Dans un numéro spécial du « Dessous des cartes », Jean-Christophe Victor dresse un bilan de l’abolition de la peine de mort dans le monde.

Jean-Claude Renard  • 7 janvier 2010 abonné·es

À son habitude, il s’appuie sur les cartes, les graphiques. Le toutim commenté par un phrasé clair et précis. La sentence verbale est une marque de fabrique chez Jean-Christophe Victor. Voilà donc du pur « Dessous des cartes ». À cela près qu’il s’agit là d’un numéro consacré à l’abolition de la peine de mort. Thème sensible. Celui de la vie. Ou presque. Dans l’histoire de nos sociétés, rappelle en préambule Jean-Christophe Victor, la peine de mort est « apparue presque comme une régulation par rapport au principe de vengeance et de justice personnelle pratiqué pendant des siècles ». L’abolition de la peine de mort est donc « un phénomène » récent. En 1900, seulement 5 pays avaient aboli la peine capitale (Portugal, Pays-Bas, Costa Rica, Saint-Marin, Venezuela). Ils étaient 14 en 1945. Et 104 en 2009. Une évolution qui démontre un changement dans l’évolution des mentalités depuis cinquante ans seulement.

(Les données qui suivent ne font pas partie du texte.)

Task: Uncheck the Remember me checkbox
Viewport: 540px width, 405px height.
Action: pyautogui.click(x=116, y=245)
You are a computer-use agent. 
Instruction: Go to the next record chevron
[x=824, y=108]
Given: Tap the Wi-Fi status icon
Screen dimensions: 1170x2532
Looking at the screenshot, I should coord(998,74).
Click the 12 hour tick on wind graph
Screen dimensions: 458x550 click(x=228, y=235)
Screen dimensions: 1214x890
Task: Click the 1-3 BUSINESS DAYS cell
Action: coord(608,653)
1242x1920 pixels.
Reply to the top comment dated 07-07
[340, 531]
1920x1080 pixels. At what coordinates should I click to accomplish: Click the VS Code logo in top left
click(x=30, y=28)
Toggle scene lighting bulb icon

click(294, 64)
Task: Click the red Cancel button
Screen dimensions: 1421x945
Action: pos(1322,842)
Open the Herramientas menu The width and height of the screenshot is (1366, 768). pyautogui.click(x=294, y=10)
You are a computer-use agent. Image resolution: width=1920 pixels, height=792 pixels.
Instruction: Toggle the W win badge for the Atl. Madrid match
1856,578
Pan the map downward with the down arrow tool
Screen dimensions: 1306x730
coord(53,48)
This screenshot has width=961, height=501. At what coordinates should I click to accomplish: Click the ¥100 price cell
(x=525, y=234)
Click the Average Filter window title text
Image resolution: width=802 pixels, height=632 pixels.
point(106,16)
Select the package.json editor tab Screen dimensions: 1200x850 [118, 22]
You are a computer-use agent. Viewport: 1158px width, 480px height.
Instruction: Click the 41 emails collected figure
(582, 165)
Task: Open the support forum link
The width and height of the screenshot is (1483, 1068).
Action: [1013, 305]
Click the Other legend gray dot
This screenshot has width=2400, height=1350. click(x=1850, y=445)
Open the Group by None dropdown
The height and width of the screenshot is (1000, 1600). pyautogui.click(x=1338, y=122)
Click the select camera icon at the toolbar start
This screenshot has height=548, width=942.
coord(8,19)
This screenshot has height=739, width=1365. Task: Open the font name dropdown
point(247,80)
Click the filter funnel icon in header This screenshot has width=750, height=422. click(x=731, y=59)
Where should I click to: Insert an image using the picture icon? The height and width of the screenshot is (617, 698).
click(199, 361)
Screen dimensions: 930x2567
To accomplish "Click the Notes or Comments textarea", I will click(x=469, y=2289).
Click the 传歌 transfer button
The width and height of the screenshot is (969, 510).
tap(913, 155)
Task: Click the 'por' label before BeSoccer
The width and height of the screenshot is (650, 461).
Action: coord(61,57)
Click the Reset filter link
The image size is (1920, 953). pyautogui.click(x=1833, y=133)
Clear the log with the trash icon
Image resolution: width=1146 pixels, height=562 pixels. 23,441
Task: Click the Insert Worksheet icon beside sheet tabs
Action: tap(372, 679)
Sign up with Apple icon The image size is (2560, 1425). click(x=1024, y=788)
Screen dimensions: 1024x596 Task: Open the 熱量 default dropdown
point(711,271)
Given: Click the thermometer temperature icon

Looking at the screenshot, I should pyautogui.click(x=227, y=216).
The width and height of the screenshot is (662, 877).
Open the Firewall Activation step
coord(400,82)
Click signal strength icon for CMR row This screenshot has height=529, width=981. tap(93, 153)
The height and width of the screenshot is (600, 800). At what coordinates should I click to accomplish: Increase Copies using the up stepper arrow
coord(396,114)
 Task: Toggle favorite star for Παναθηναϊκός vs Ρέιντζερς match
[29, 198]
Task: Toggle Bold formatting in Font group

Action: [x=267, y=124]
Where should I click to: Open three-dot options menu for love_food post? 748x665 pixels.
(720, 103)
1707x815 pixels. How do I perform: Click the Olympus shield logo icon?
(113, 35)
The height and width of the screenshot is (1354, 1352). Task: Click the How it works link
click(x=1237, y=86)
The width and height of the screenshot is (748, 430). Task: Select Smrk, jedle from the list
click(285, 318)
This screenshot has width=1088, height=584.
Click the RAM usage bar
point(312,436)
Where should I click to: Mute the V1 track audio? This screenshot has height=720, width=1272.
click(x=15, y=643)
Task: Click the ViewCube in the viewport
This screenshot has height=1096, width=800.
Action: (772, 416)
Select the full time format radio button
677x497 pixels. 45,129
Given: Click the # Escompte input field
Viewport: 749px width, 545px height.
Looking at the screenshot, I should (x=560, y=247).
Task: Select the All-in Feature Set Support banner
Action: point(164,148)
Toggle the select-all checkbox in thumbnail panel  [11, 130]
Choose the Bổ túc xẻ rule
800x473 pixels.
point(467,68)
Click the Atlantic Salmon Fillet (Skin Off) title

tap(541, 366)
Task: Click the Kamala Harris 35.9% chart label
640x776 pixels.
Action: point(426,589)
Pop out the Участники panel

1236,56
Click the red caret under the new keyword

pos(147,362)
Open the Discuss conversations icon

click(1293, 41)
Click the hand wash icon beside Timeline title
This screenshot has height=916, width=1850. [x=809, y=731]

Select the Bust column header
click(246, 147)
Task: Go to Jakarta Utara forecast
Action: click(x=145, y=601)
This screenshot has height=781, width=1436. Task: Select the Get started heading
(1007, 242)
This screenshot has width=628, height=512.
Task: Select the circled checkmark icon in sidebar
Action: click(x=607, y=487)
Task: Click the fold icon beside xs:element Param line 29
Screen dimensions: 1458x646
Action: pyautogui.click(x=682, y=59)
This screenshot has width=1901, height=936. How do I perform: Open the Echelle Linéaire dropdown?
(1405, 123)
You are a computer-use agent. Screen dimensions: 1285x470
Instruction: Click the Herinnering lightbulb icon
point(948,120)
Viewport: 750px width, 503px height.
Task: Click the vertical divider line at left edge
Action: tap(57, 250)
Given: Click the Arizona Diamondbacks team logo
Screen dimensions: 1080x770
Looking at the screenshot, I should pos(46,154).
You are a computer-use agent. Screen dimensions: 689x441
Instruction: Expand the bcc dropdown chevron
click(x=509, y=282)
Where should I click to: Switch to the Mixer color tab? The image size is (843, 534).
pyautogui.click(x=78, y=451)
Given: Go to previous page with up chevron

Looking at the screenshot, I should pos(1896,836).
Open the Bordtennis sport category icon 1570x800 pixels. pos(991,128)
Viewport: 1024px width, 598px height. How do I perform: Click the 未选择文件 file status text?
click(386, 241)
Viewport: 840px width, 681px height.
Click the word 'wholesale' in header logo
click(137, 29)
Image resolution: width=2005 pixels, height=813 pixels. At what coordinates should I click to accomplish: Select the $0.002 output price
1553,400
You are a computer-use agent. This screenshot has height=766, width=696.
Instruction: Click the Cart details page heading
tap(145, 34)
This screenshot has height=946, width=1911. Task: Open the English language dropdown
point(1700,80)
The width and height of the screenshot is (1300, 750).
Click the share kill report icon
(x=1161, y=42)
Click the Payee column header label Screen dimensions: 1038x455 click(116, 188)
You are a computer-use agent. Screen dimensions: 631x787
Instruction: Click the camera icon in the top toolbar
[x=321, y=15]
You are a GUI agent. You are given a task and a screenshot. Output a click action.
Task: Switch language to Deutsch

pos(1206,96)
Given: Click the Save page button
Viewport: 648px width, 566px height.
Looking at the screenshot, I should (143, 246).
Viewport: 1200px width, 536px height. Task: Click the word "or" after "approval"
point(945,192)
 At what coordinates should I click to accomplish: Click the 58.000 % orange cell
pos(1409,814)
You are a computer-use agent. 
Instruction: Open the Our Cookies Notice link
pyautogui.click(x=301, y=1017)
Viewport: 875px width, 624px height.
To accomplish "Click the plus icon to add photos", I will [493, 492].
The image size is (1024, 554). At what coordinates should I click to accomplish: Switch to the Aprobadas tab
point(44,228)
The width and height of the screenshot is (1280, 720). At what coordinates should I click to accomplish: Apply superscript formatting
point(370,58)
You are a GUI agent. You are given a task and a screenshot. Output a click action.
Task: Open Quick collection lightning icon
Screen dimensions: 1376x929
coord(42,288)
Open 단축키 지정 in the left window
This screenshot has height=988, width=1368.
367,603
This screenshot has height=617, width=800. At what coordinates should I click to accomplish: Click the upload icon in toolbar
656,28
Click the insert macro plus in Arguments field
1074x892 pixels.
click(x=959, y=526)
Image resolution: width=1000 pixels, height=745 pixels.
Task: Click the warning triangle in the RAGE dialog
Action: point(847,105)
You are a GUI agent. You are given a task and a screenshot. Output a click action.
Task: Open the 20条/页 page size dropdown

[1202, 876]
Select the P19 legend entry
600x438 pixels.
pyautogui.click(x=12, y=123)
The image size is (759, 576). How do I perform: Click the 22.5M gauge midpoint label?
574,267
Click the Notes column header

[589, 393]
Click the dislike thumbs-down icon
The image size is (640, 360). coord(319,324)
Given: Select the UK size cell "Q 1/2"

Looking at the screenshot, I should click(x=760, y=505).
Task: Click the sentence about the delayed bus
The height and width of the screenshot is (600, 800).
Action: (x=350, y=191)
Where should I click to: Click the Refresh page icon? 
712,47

Parallèlement aux tribunaux d’exception de Nuremberg (1945) et de Tokyo (1946), Victor relie cet infléchissement à la Déclaration universelle des droits de l’homme, adoptée en 1948. Elle ne bannit pas la peine de mort, mais son article 3 proclame que « tout individu a droit à la vie, à la liberté et à la sûreté de sa personne » . Dans la foulée, l’Europe progresse le plus vite, s’alignant sur les démocraties occidentales de Saint-Marin et de l’Islande. Fin des années 1970, une vague d’abolitions déferle, en partie grâce aux directives du Conseil de l’Europe (en 1983, 47 États partis ratifient l’abolition).
Au-delà de l’Europe, 93 % des peines capitales sont exécutées dans 5 pays. En Iran, au Pakistan, en Arabie Saoudite, aux États-Unis et en Chine. 1 718 personnes ont été exécutées en 2008 en Chine. D’autres estimations en avancent plus de 6 000, dans un pays comptant 68 infractions passibles de la peine de mort, comme l’évasion fiscale, la spéculation, les jeux de hasard, le vol de vaches.

Avec 35 État sur 50 pratiquant la peine de mort, les États-Unis sont un autre cas, fluctuant entre les moratoires et les chaises électriques, oscillant entre la tradition persistante d’une culture de l’arme, les restes de la politique de Reagan et la pression des fondamentalistes religieux (s’y ajoute une variable de taille : la discrimination raciale dans le Sud américain). In fine , plus de la moitié de la population mondiale vit dans des pays qui n’ont pas aboli la peine capitale. Ce qui pose l’éternelle question de l’idée qu’on se fait de la justice et de la vengeance, du pardon et de la vie elle-même.